So what I presume this should look like is something like this for basic movement;

public void MoveInDirection(float deltaTime)
{
float power = ?;
Vector2 force = direction * power;
float mass = 1000.0f; // 1000kg in this case
Vector2 acceleration = force / mass;
Vector2 velocity = acceleration * deltaTime;
position += velocity;
}


Now the part I'm a little confused with, is where I should be adding my delta/elapsed time. Should I only be adding it to the velocity, not at all or somewhere else to simulate the movement? And as for power, what sort of input would I need to give it to move a 1,000kg object etc.

As the power input, I presume it needs something else behind it, as in, to generate it from 0 up to a max power. So we don't just instantly go max speed. So some form of coefficient with a limiter etc?
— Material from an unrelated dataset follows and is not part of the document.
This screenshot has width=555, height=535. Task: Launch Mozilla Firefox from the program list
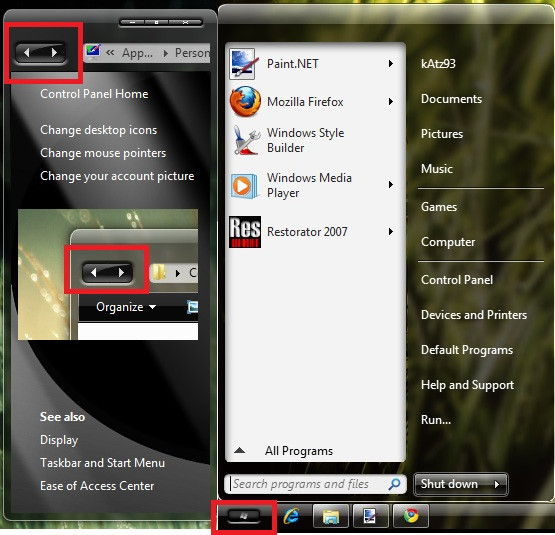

And lastly if I have say a projectile hit the ship. I presume I should be doing something like adding that projectiles force by doing this to the previous function in the post:

Vector2 force = direction * power;
force += projectileForce * projectilePower;


To the previous function in the post. So that way we incorporate another objects force to our own. But then slowly dampen it till it's effect wears off etc.

Any lastly how would I add in gravity to this function, so I can have this object being slowly pulled to the gravity's source.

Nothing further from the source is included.